Pretending that I am brave and I can do anything I have in my hands is pretty much easy than fighting with my own mind. I know all my interests and likings are gone but to try and start doing something is far more easy than being alone in the greys of my mood and staring back at the blankness.
I just picked up my pen and camera. I am trying to fill in the colors in my black and white photos. Behind the scene, the real story is disheartening and soul snatching. I am sorry to say but this is the fact of my condition right now. Many a times a thought of ending everything comes to my mind and I am afraid of it. I love my children so much that I can’t even dare to think so. Thus keeping my children in mind I have decided to fight…and believe me writing has helped me a lot.
Some liberties I got and rest I took. And because of it I know there are many like me and there is no shame in opening about the condition. I know my mental illness is not going to leave me but I know it can be controlled. This fact has helped me a lot and all this I found out here on the net, by writing and reading a lot about sufferers like me. Some of their stories made me cry some of them made me strong. Today with all your support and zest for love for my children I am again trying my level best to fight back.

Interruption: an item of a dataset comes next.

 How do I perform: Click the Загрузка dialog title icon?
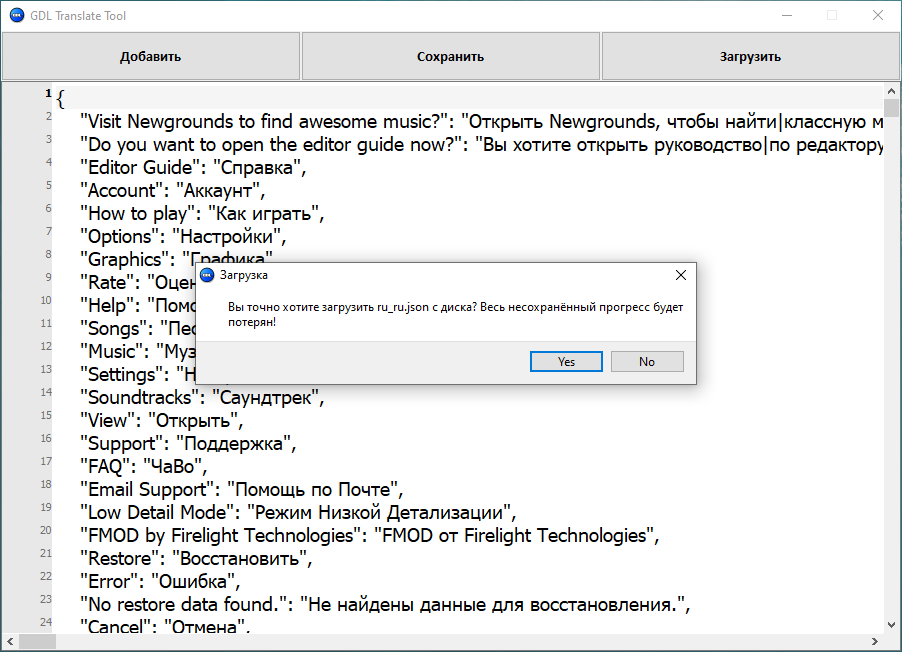coord(207,275)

For me every color of life has been washed away with the betrayal of my love but I am trying to rekindle my interest in everything. So that I can let it(the pain) go and be happy. I want to be happy because I am suffocating down here, in the cage of my thoughts. They don’t let me come up, as I try to climb, they pull me down. So after writing, I am picking up one more interest to rekindle…that is Camera. I will take my trail to survive, to next level. I don’t like to give up neither I like to fail. So will keep trying.
I believe that your investments (in any walk of life) never go in vain. Its degree of your faith that gets you the returns in many folds or even loss. So with my fingers crossed and heart in my work, I am starting my new you tube channel, hoping that it will take me one more step closer to my dreams coming true.
Then I wish to speak. I mean when I was studying and we had some program in school I was so afraid of acting or debating on stage. And group discussions were nightmares. But once in grade 8 I was asked to read a school report in front of everyone present as I started the mic went off but in my tension to finish the report I continued to read it loudly so that everyone can listen. I was surprised to know that I was appreciated for that. This incident gave mea boost so one more time and that was the last time I spoke publically, for the class project I had to explain my model. Everyone listened attentively thus my teacher said I had the talent of Gap. So this I want to try in next level.
These all are my tools to fight with my depression. For anxiety I have to master the mind game tools. I am trying meditation, yoga and other mind calming tools. I don’t have mastered the techniques yet but I know it will pay me in the long run. As for panic attacks and sleep paralysis and hallucinations I am searching. If anybody knows something to deal with these two please leave the remedy in my comment section.
I believe every human being has the right to be happy, this is the reason I have no grudge against my hubby and his muse. If they are happy that way let them be. I am happy loving him. As I said universe is very powerful, it will look into the matter and will accordingly justify. So, being happy is what I am destined to be. Thus regaining my true happiness is I am aiming right now. In the eyes of my children I want to be a good mother so that later in their lives they don’t feel bad about me and our relationship. I want them to smile whenever they see me and give me tight hugs. Their sweet chatters and their naughtiness driving me crazy, are what I want to enjoy. I want to feel everything. I want to feel pain, I want to feel love and all this is true happiness for me. For this I am trying my level best to cope with what I am going through.
I don’t know what I am writing but today just wanted to share my inner feelings with you all and ask for some other ways to tackle this. Hope you will understand and give me suggestions.